The paper addresses the challenge of characterizing optical quantum states across a wide range of complexity without full tomography. It introduces OSFM, a foundation model trained in a pretraining–finetuning fashion on homodyne marginals, with a three-axes state complexity space (m, xi, r). It demonstrates out-of-distribution generalization to higher-complexity states and strong transfer to downstream tasks such as Wigner negativity, fidelity, and QFI for families including photon-subtracted/added states, N00N, cat, and highly squeezed states. It shows robust few-shot performance, surpassing baselines, and reveals organized clustering of state families in learned latent space. This framework paves the way for scalable, efficient certification of optical quantum states relevant to computation, communication, and metrology.

Abstract

Machine learning methods have been used to infer specific properties of limited families of optical quantum states, but a unified model that predicts a broad range of properties for practically relevant-especially multimode non-Gaussian-states without full tomography is still lacking. Here we introduce the first foundation model for the characterization of optical quantum states across a wide range of complexity, defined by three key factors: non-Gaussianity, number of modes, and degree of squeezing. We show that a single model pretrained on low-complexity states can be directly applied to characterize states of higher complexity. With limited fine-tuning, the model adapts to downstream tasks such as predicting quantum fidelity and Wigner negativity over a broad class of experimentally relevant states, including strongly non-Gaussian Schrödinger cat states, multimode systems with up to ten modes, and highly squeezed states with squeezing levels up to 10.4dB. Our results establish a unified framework for characterizing optical quantum states from limited measurement data, enabling efficient certification of quantum states relevant to optical quantum information computation, communication and metrology.

Figures (8)

• Figure 1: Dataset characterization and three-stage framework of transfer learning for optical states.
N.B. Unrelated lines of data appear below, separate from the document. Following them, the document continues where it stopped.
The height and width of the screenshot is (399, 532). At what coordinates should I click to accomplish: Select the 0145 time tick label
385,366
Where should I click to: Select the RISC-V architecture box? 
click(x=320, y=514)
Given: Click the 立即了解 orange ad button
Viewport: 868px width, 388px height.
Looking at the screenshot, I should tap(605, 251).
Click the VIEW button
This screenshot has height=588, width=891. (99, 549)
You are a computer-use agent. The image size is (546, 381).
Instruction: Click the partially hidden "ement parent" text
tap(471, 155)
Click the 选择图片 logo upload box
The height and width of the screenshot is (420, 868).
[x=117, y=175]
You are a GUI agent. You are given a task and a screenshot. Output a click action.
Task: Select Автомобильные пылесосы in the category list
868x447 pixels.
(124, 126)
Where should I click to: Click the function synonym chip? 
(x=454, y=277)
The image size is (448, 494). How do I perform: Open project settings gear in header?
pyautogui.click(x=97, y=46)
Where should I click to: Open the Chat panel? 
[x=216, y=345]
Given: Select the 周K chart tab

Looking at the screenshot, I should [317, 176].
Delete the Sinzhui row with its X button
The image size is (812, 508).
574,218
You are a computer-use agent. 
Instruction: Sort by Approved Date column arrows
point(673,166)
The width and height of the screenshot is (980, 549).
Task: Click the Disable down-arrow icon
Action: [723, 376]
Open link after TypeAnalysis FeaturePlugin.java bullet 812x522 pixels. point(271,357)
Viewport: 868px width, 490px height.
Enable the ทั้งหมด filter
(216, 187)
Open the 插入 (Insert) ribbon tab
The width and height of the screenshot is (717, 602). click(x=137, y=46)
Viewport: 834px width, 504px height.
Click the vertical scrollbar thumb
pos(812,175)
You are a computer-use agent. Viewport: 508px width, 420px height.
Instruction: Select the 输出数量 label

All optical quantum states considered are represented in an $(m,\xi,r)$-space spanned by the number of modes $m$, the squeezing degree $\xi$, and the stellar rank $r$, three axes that correlate with the difficulty of classical simulation. In Stage 1, a representation network $\mathcal{E}$ encodes partial measurements and a generation network $\mathcal{G}$ predicts the corresponding outcome statistics. Pretraining is performed on states that are relatively tractable for classical simulation. In Stage 2, we test the model on states outside the pretraining distribution, evaluating its ability to generalize the learned representation to more complex quantum states. In Stage 3, the pretrained model is fine-tuned for downstream quantum property prediction tasks, focusing on representative families of optical states.
• Figure 2: Representation learning and prediction on homodyne measurement statistics.a, Comparison between the predicted and true homodyne marginal distributions for test states with different parameters. b, Classical fidelity $\mathcal{F}$ decreases with stellar rank $r$ for both in-distribution (ID; within the pretraining distribution) and out-of-distribution (OOD; outside it) data. c, 2D embeddings of state representation vectors colored by stellar rank, showing smooth hierarchical organization in the representation space. d, Classical fidelity $\mathcal{F}$ versus the number of modes $m$. For Gaussian states ($r=0$), $\mathcal{F}$ remains high and essentially unchanged across $m$. For non-Gaussian states ($r>0$), $\mathcal{F}$ increases with $m$ and tends to plateau.
• Figure 3: Fine-tuning for downstream quantum property prediction tasks on state families that lie far outside the pretraining distribution.a, Comparison of prediction accuracies on Wigner negativity for OSFM with and without pretraining, and for a shallow feedforward neural network baseline, across multimode photon-subtracted/added states with $m=5,7,$ and $10$. b, Predictions of purity and fidelity for N00N states, a non-Gaussian family with finite stellar rank exceeding the pretraining range. c, Predictions of size and fidelity for Schrödinger cat states, which possess infinite stellar rank. d, Predictions of quantum Fisher information (QFI) and fidelity for highly squeezed states.
• Figure 4: The 2D embeddings of diverse optical states using t-SNE. The figure shows the 2D embeddings of state representation vectors learned by the pretrained OSFM based on limited homodyne measurement statistics. Distinct clusters of optical states emerge, and largely reflect the ordering in mode number $m$, squeezing degree $\xi$, and stellar rank $r$.
• Figure 5: Structure of OSFM during pretraining and fine-tuning.